Here is St. Louis' selection in each round, as well as a letter grade for each pick:
Round 1 (Pick No. 2 overall): T Greg Robinson, Auburn
Greg Robinson is the best run-blocker in the entire draft, which is perfect for St. Louis' run-first mentality. He has the elite athleticism teams look for in a top pick, and he'll eventually develop into a reliable pass-protector.
Robinson was the best player available at No. 2 overall, so this is a perfect selection.
Round 1 (Pick No. 13 overall): DT Aaron Donald, Pittsburgh
The Rams had one of the most frightening 4-3 defensive fronts in football last season, so this pick did not exactly fill a need, but how can anyone argue against adding a talent such as Aaron Donald?
This monster is a sack machine, can run the 40-yard-dash in under 4.7 seconds (at nearly 290 pounds) and posted a combine-high 35 reps on the bench press, per NFL.com.
Donald is the final piece to the 21st century version of the Fearsome Foursome. Not to mention, he was the best player available at No. 13 overall.
Round 2 (Pick No. 41 overall via Buffalo): DB Lamarcus Joyner, Florida State
At 5'8" and 184 pounds, Lamarcus Joyner is a bit undersized, but if we've learned anything from Bob Sanders and Tyrann Mathieu, it's that big things can come in small packages.
Joyner is not afraid to tackle, despite his size, and he's a natural playmaker. He can jump routes, secure interceptions and even return kickoffs.
The Rams were hurting for cornerback depth entering the draft, so Joyner is the perfect solution to that problem.
Round 3 (Pick No. 75 overall): RB Tre Mason, Auburn
Zac Stacy emerged as St. Louis' workhorse back as a rookie last season, but there's no such thing as too many backs in St. Louis' run-first offense.
Mason was highly productive at Auburn—with 1,816 rushing yards and 23 touchdowns—and has experience running behind Robinson. His chemistry with Robinson in the run game will be a huge asset.

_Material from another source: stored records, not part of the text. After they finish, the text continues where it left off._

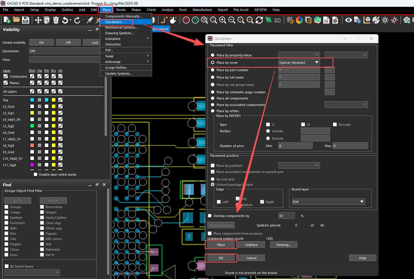414x279 pixels.
Task: Click the Open folder toolbar icon
Action: pos(16,20)
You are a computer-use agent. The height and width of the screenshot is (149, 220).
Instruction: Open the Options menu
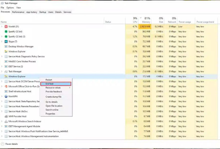[10, 8]
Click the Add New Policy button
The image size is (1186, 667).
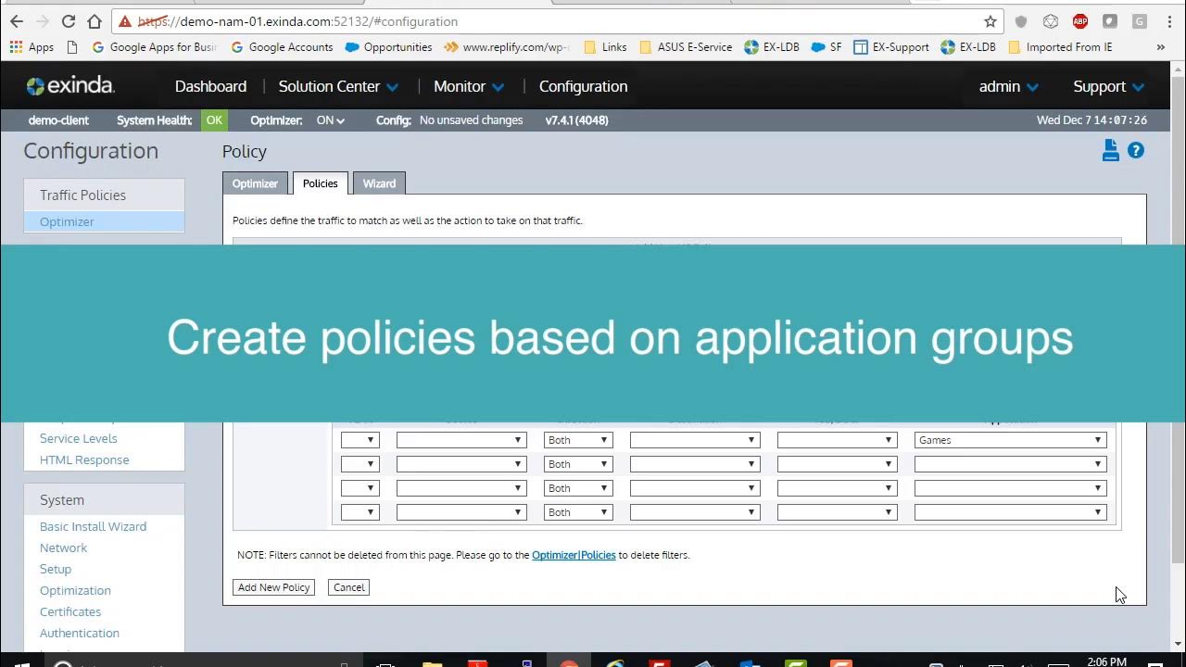click(x=273, y=586)
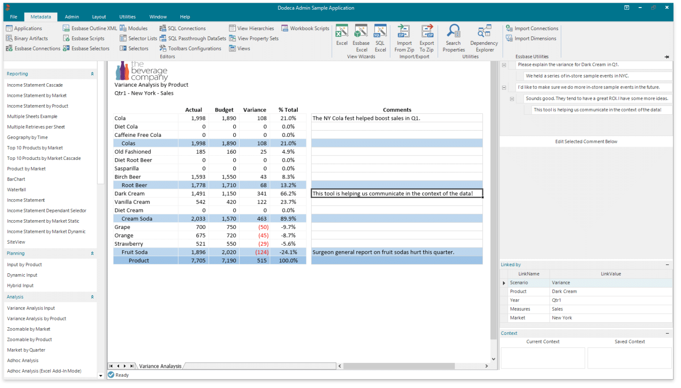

Round 4 (Pick No. 110 overall): S Maurice Alexander, Utah State
The Rams were in desperate need of a safety entering the draft, so this pick fills a need, but few experts had "Mo" Alexander as a mid-round prospect.
Alexander is a hard-hitter—something defensive coordinator Gregg Williams loves—but the Rams needed a coverage safety more than another hitter.
Round 6 (Pick No. 188 overall): CB E.J. Gaines, Missouri
Talk about a high-value selection.
E.J. Gaines was one of the best cornerbacks in the SEC last season. He has tremendous versatility as a cornerback and can line up all over the field.
The hometown favorite solidifies St. Louis' depth and helps turn the cornerback position into a team strength.
Round 6 (Pick No. 214 overall): QB Garrett Gilbert, SMU
The Rams picked up free-agent quarterback Shaun Hill as the team's new No. 2 quarterback, but the Rams need a better long-term option.
Garrett Gilbert was a underachiever for most of his college career, but he showed signs of life in his final season with Southern Methodist. He passed for 21 touchdowns, seven picks and over 3,500 yards.
At 6'4" and 221 pounds, he has great size for an NFL passer. With a few years of development under his belt, there's a chance the late-bloomer will eventually become a decent pro passer.
Round 7 (Pick No. 226 overall): T Mitchell Van Dyk, Portland State
Since Robinson and Rodger Saffold are both penciled in as guards for the Rams, the team needs more depth behind starting tackles Long and Joe Barksdale.
Van Dyk is a nice under-the-radar pickup. He'll have to outplay Sean Hooey and Mike Person for a roster spot, but he certainly has a chance.
Round 7 (Pick No. 241 overall): S Christian Bryant, Ohio State
Safety Christian Bryant was one of the more alluring late-round defensive backs, so he was worth a flyer in the seventh round.
With Bryant and Alexander added to the roster, the Rams will have solid competition in the secondary during training camp.
Round 7 (Pick No. 249 overall): DE Michael Sam, Missouri
Michael Sam finished his 2013 season with an SEC-high 11.5 sacks and 19.0 tackles for loss. As a result, Sam was named as the SEC Co-Defensive Player of the Year.
The SEC, of course, is the toughest division in college, so it's not everyday a team can draft an award-winning player from that division in the final round.
Sam is a tweener in the 4-3 system, but he offers tremendous value as a pick.
Round 7 (Pick No. 250 overall): C Demetrius Rhaney, Tennessee State
The Rams have Scott Wells penciled in as the starting center, but the 33-year-old veteran has missed 13 starts in his last two seasons and is reaching the end of the line.
Demetrius Rhaney gives the Rams some solid depth behind Wells. Rhaney, at the very least, will have to prove he's a better center than Barrett Jones if we wants to make the roster.